Page and screen pointing data:
⟨

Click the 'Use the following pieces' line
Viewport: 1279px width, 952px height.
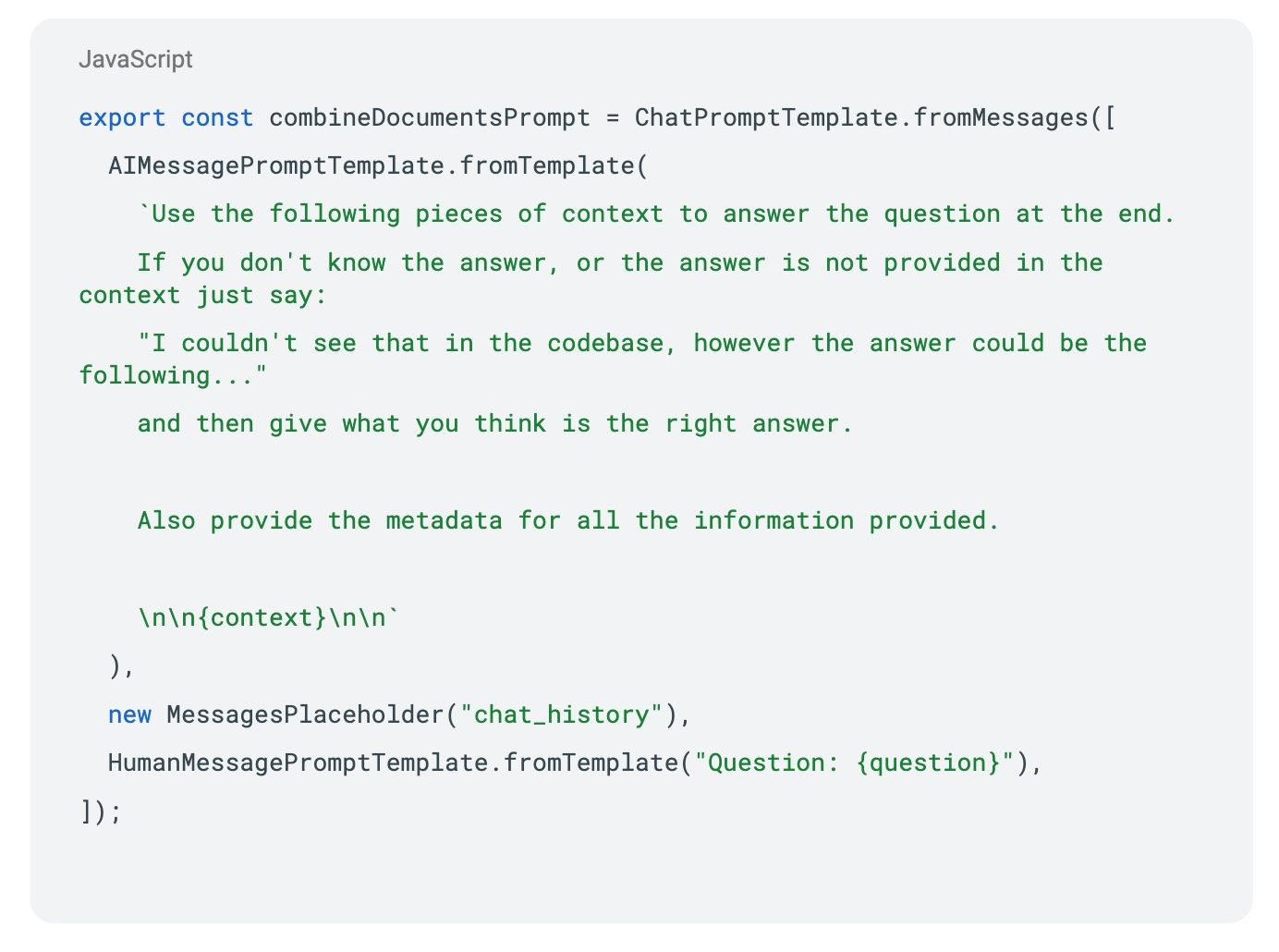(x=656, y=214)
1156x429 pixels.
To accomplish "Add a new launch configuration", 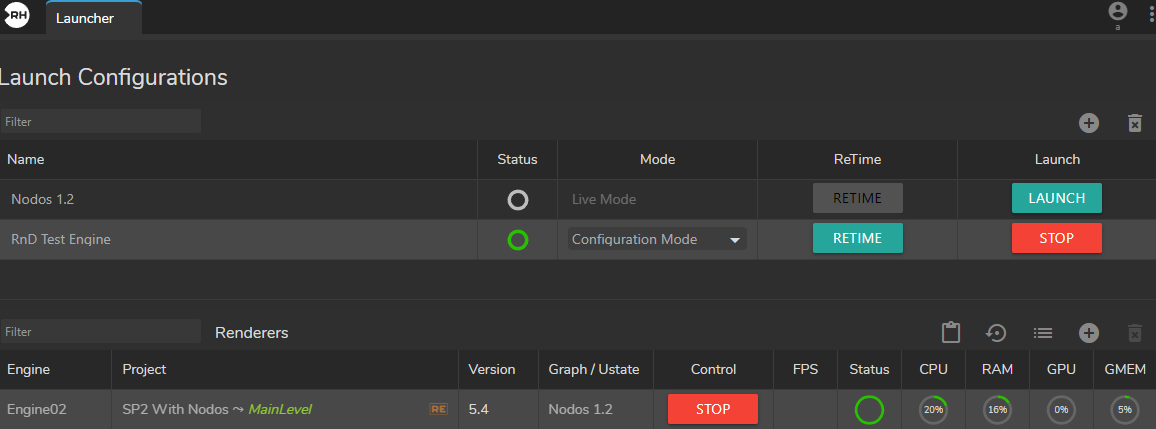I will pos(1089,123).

⟩

* Given instruction *
Show every line in the rows above that contains the string "following". Case counts.

* Reply *
Click the 'Use the following pieces' line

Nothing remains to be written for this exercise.